What Is the Difference Between a Joint Account and a Convenience Account in Florida?

Many couples, married and unmarried, use joint bank accounts to manage their common finances. A joint account is one that is legally owned by two (or more) persons with survivorship rights. That is to say, when one co-owner dies, their rights in that account automatically vest in the surviving co-owners. The deceased co-owner’s interest in the joint account is not considered an asset of their probate estate.
What Is a Convenience Account?
While multiple co-owners are alive, each has a legal right to access and use the funds in a joint account. This rule applies even when only the funds of one co-owner are used to open or fund the account. As far as Florida law is concerned, the co-owner providing the funds has made a “gift” to the other co-owners.
But Florida law also recognizes what are known as convenience accounts. Section 655.80 of the Florida Statutes defines a convenience account as a bank account opened “in the name of one individual” who designates one or more agents to make deposits and withdrawals on the account. These agents are not co-owners. Rather, they are allowed to access the account only for the convenience of the owner (principal). This also means that upon the convenience account owner’s death, any remaining funds will normally be part of their probate estate.
Florida Courts Reject Daughter’s Efforts to Claim Late Father’s Funds
Estate litigation can arise in Florida when there is a dispute over whether a specific deposit account is a joint account or convenience account.
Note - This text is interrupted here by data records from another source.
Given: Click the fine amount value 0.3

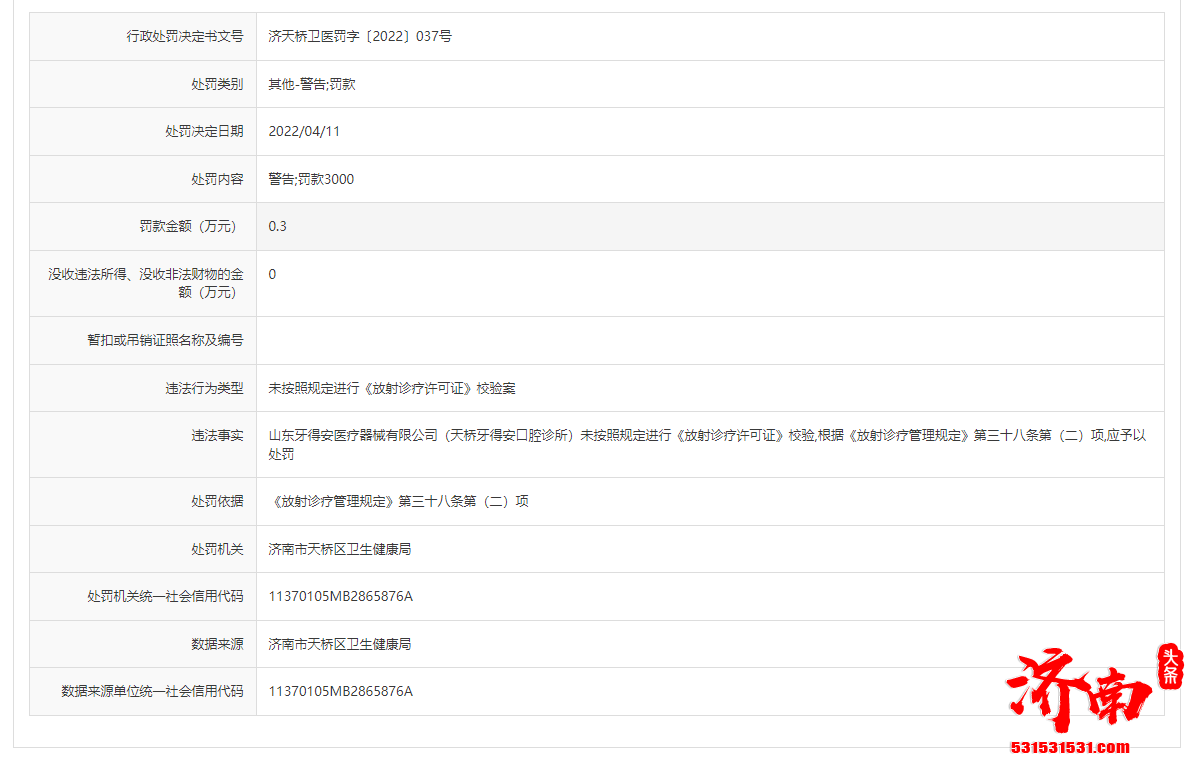Looking at the screenshot, I should (x=277, y=226).

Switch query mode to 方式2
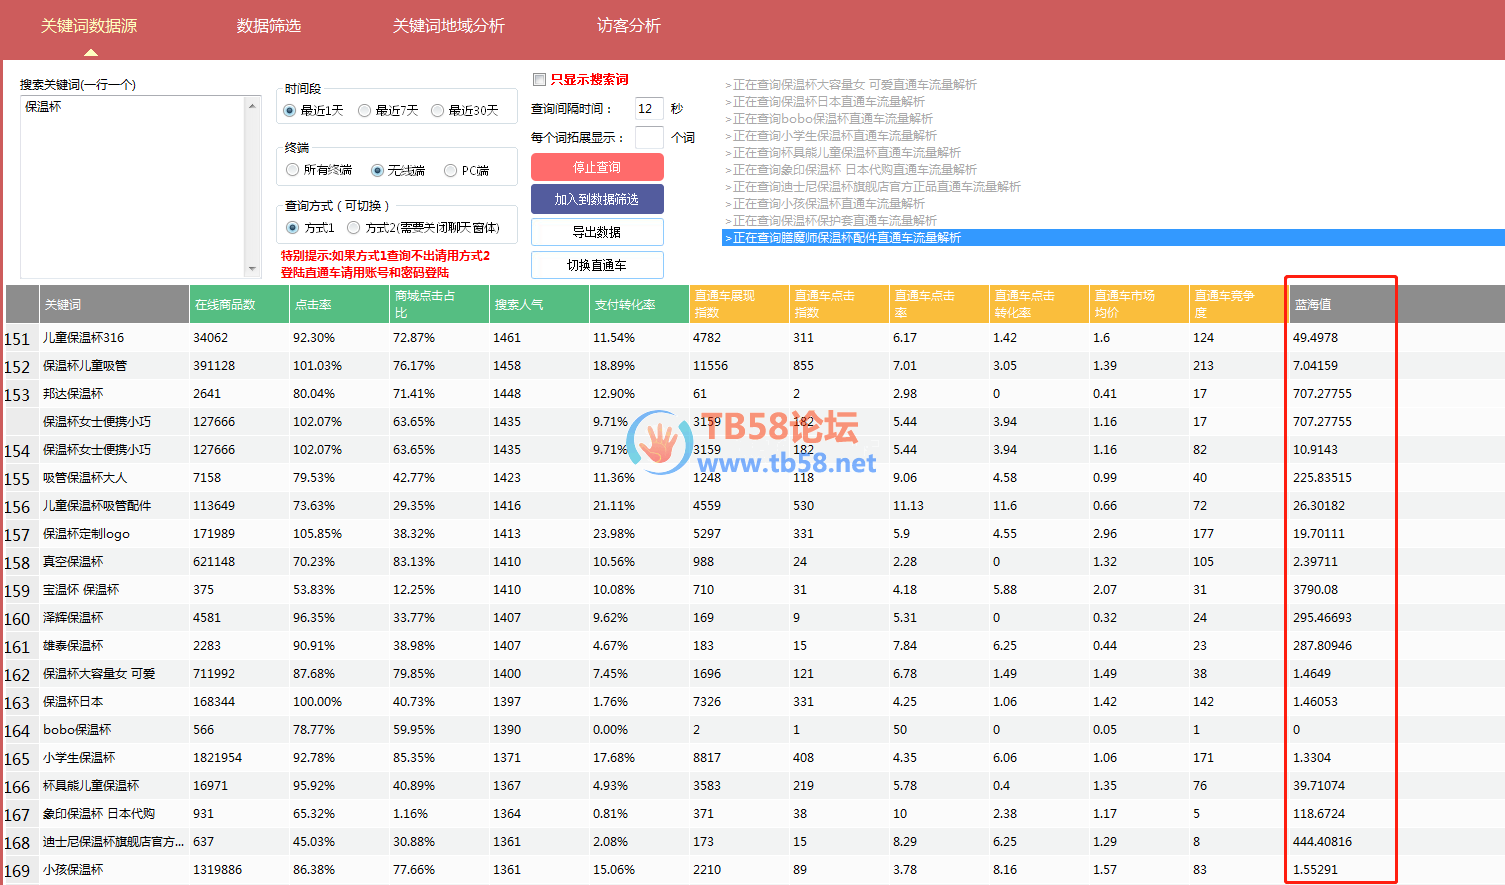tap(354, 228)
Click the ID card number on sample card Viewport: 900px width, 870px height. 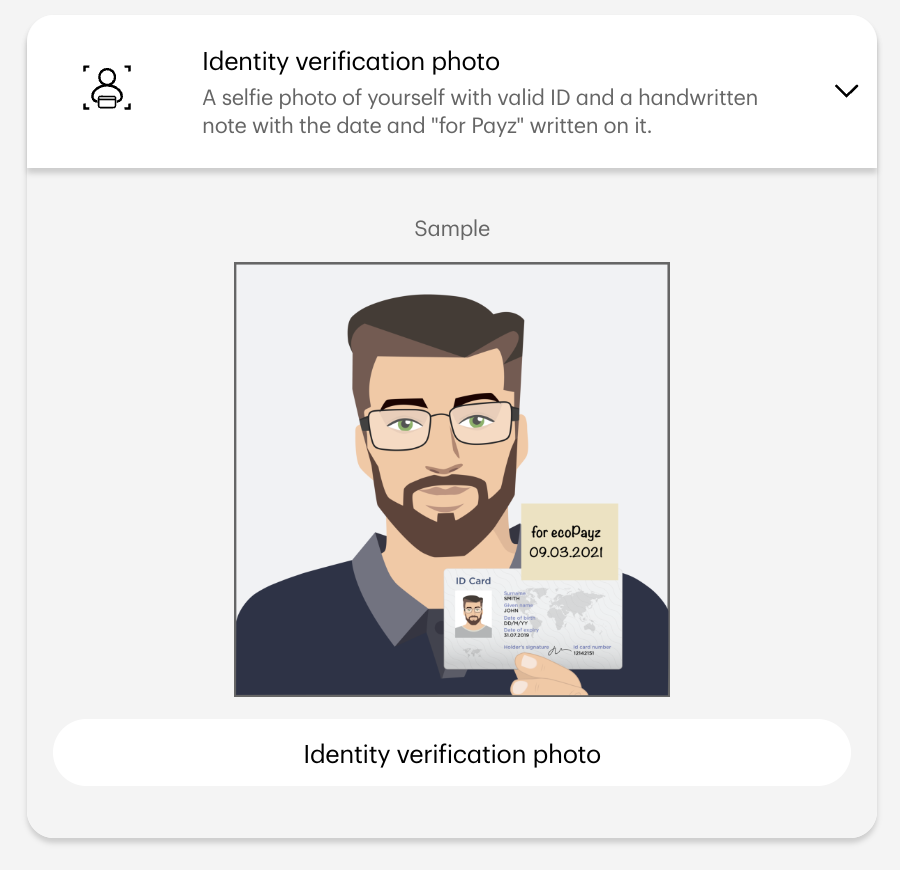coord(584,653)
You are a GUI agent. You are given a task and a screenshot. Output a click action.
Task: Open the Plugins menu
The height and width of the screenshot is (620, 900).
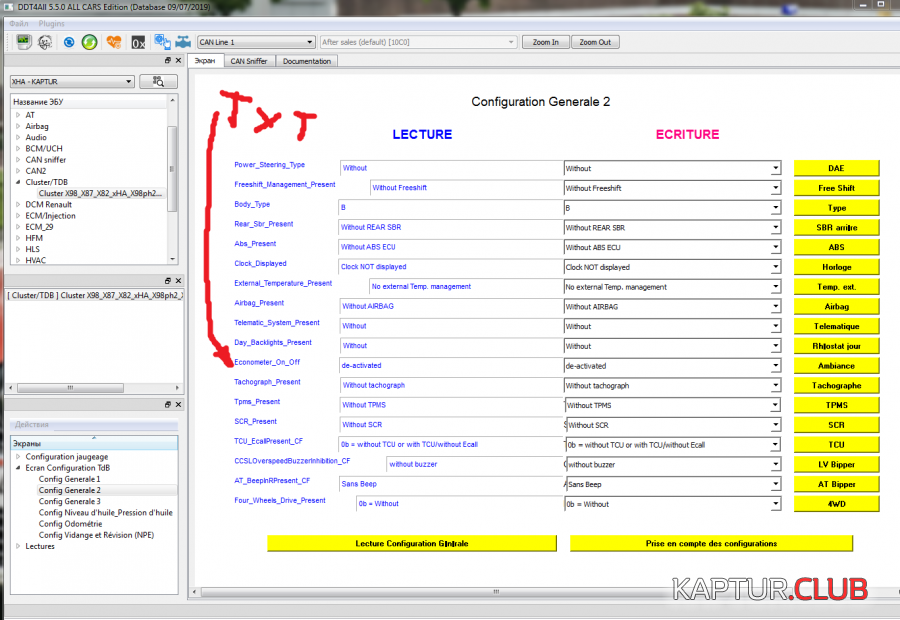pyautogui.click(x=51, y=22)
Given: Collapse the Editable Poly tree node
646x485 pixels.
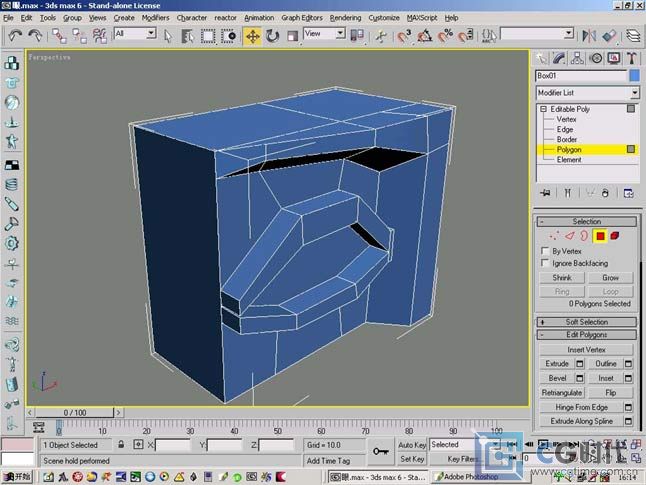Looking at the screenshot, I should click(544, 108).
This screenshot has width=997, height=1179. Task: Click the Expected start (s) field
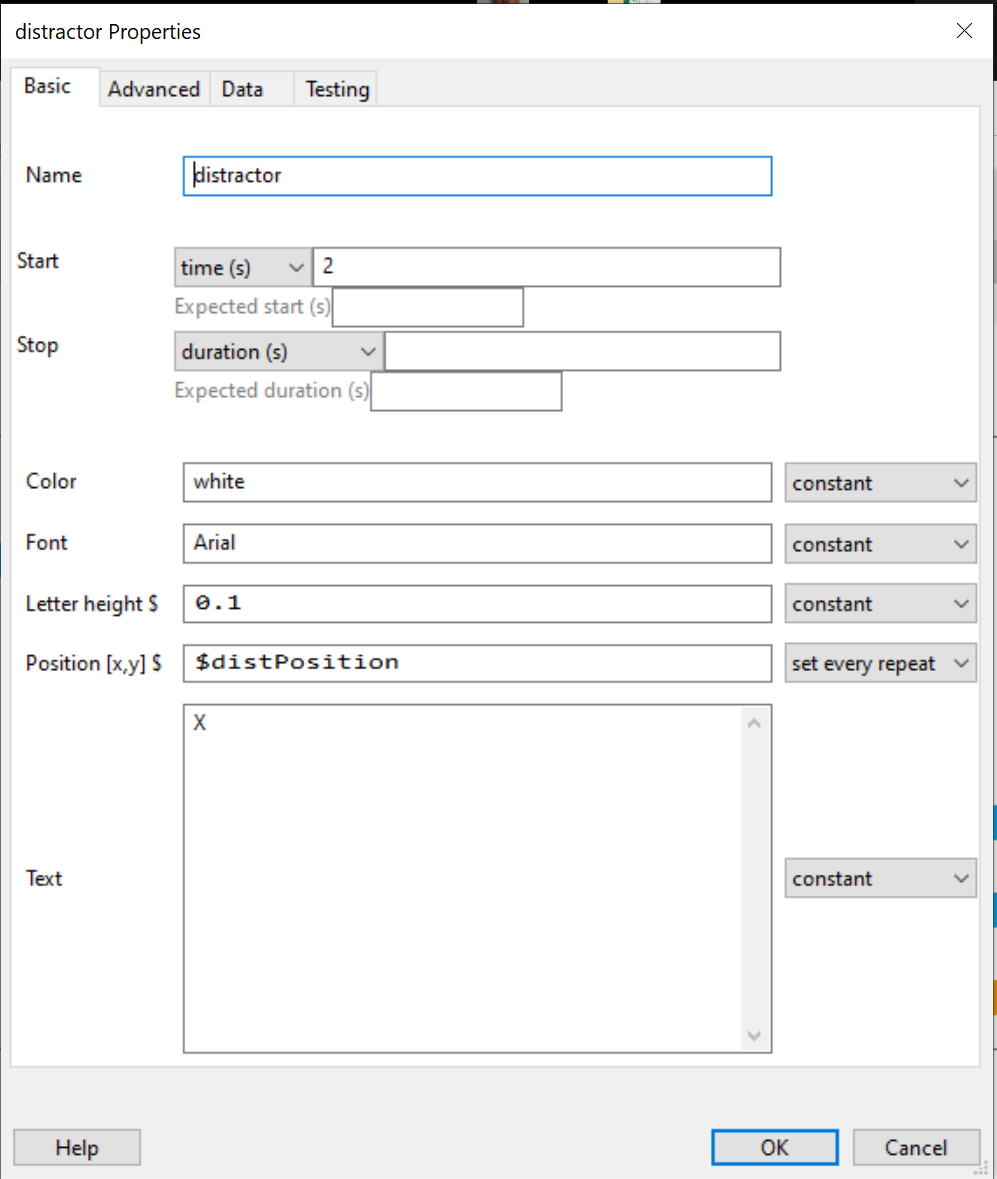pos(427,307)
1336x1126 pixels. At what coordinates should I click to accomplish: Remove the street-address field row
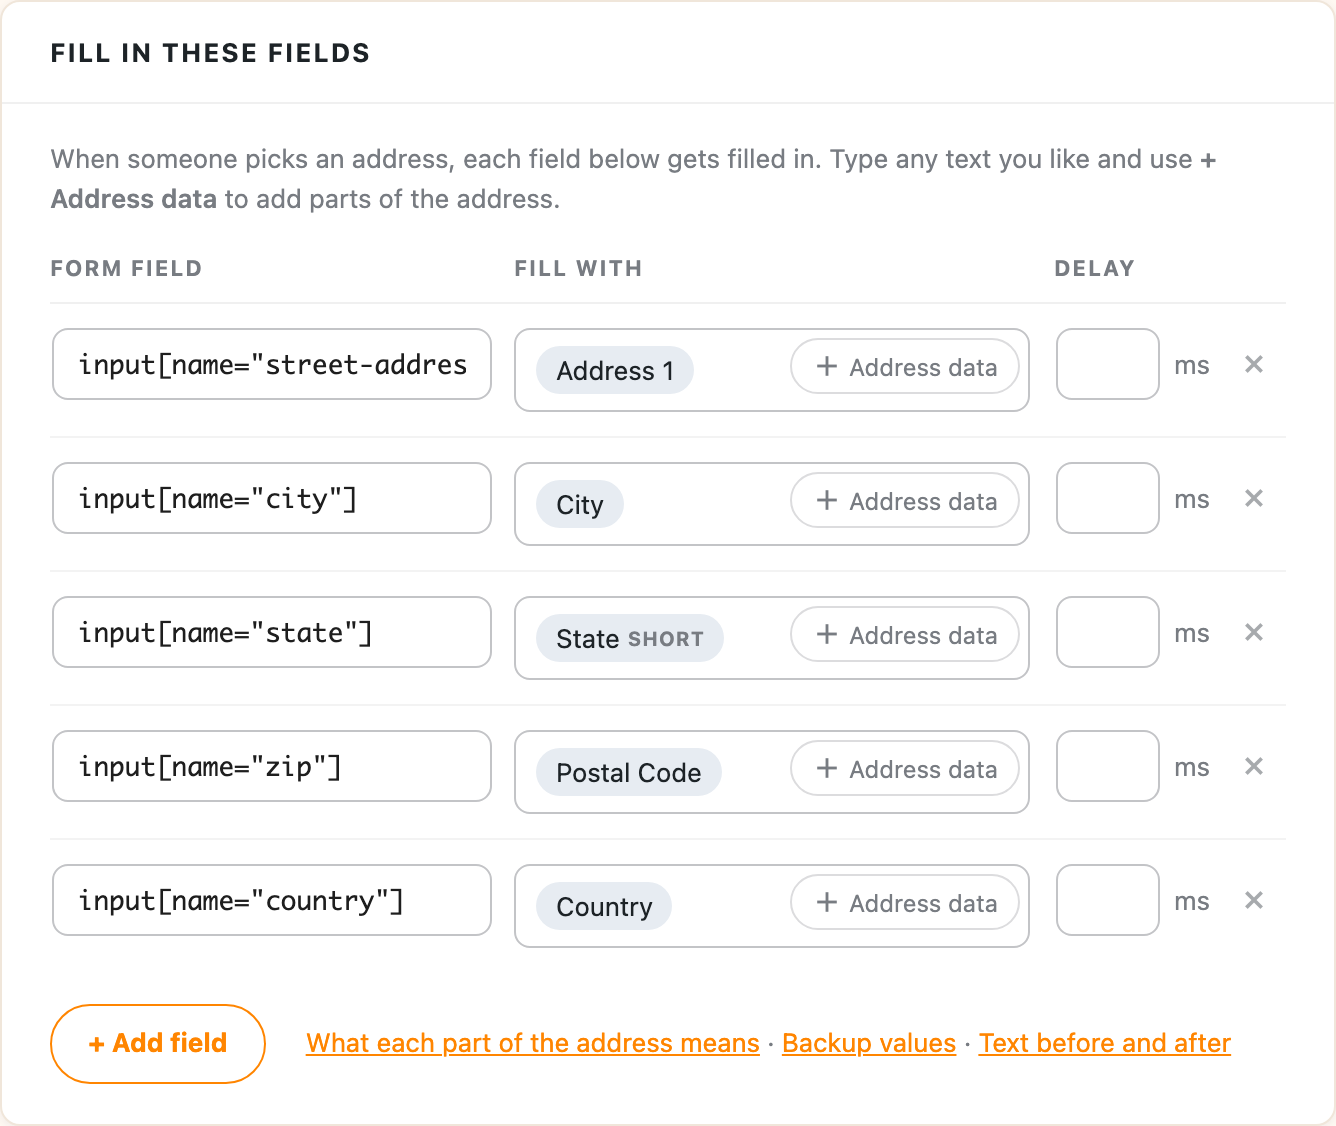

The Florida Third District Court of Appeal recently addressed just such a case. This particular dispute, Pascalides v. Artico, involved a J.P. Morgan bank account worth $2.3 million. The decedent opened the account in 1990 with his then-partner. As of 2004, the account was titled in both of their names. (The decedent was married but had been separated from his wife for many years and was in a relationship with the partner until his death.)
After the decedent passed away, the executrix of his estate–one of his three adult daughters from his marriage–filed a motion in Florida circuit court seeking a declaration that the J.P. Morgan account was actually a convenience account and not a joint account. The circuit court denied the motion and instead sided with the partner in declaring this was a joint account.
The Third District affirmed that ruling. The appellate court noted there was “no dispute that the Account is a joint account” that was solely funded by the decedent. Florida law presumes such accounts are joint accounts. And in fact, the executrix could not point to any evidence that the decedent ever intended the Morgan account to be a convenience account.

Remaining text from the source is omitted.